About this task: Work out how many lines in the listing below include the word "icon". Give nothing but the number.

Dataset extract:
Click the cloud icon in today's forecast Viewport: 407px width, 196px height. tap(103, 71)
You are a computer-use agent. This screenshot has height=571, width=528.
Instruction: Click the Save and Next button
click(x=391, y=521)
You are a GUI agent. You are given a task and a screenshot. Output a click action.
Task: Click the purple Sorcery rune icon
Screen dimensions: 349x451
* * *
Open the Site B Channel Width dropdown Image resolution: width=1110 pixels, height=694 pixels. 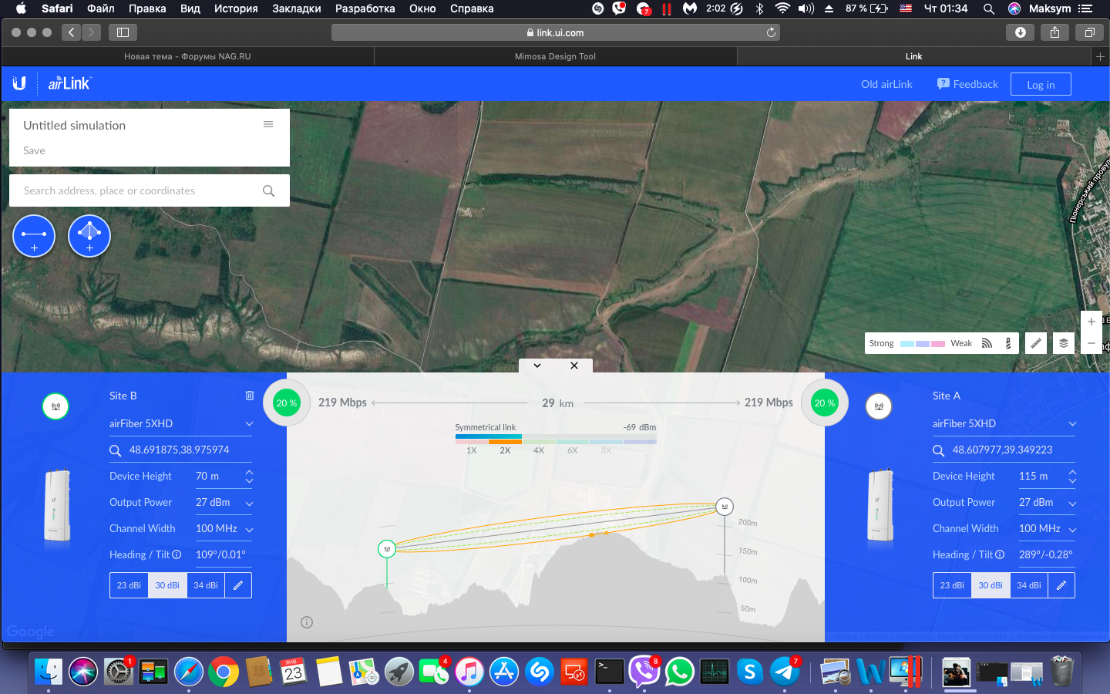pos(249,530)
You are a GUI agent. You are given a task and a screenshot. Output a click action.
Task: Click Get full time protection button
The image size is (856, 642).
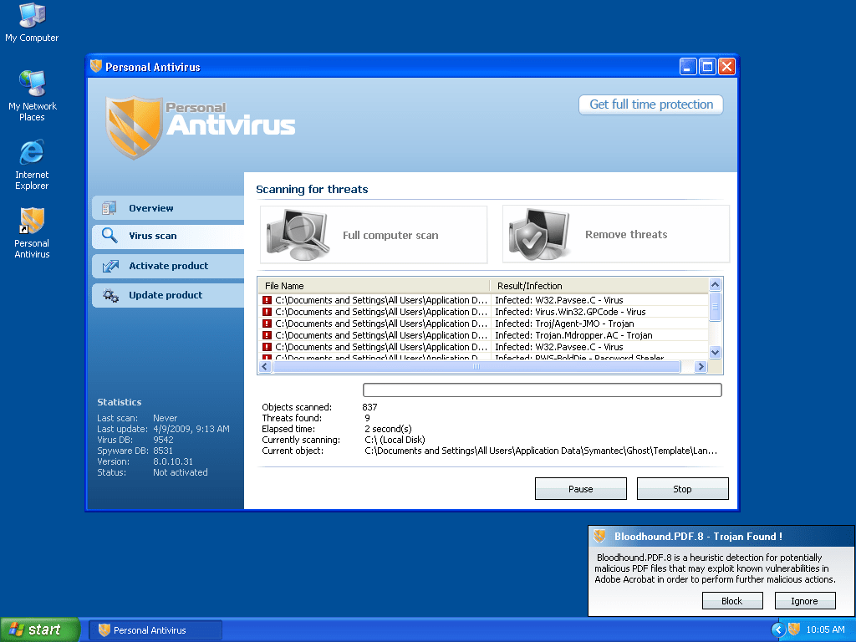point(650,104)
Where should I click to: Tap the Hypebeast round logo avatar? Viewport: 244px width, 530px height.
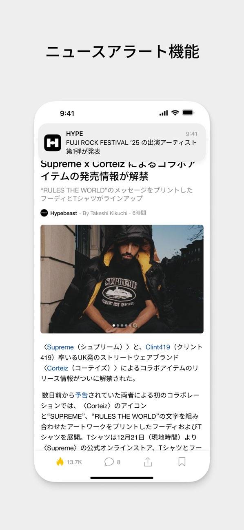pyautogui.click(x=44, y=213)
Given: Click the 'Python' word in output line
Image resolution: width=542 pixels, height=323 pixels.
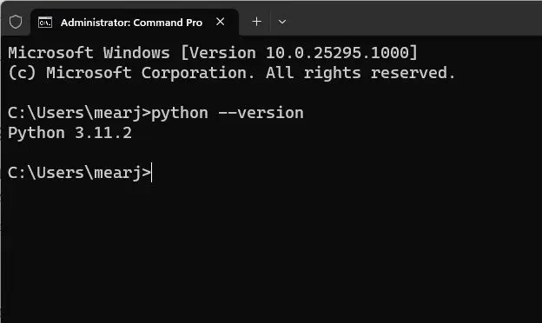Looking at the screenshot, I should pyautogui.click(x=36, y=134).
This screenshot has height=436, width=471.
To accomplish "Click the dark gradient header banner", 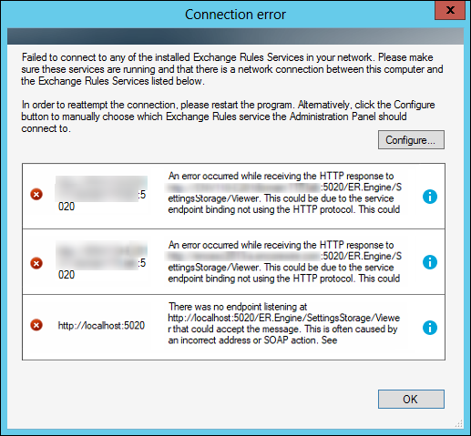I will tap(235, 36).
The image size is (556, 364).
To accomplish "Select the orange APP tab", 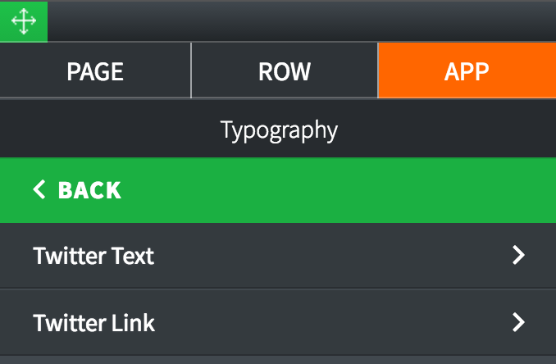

Solution for this task: 2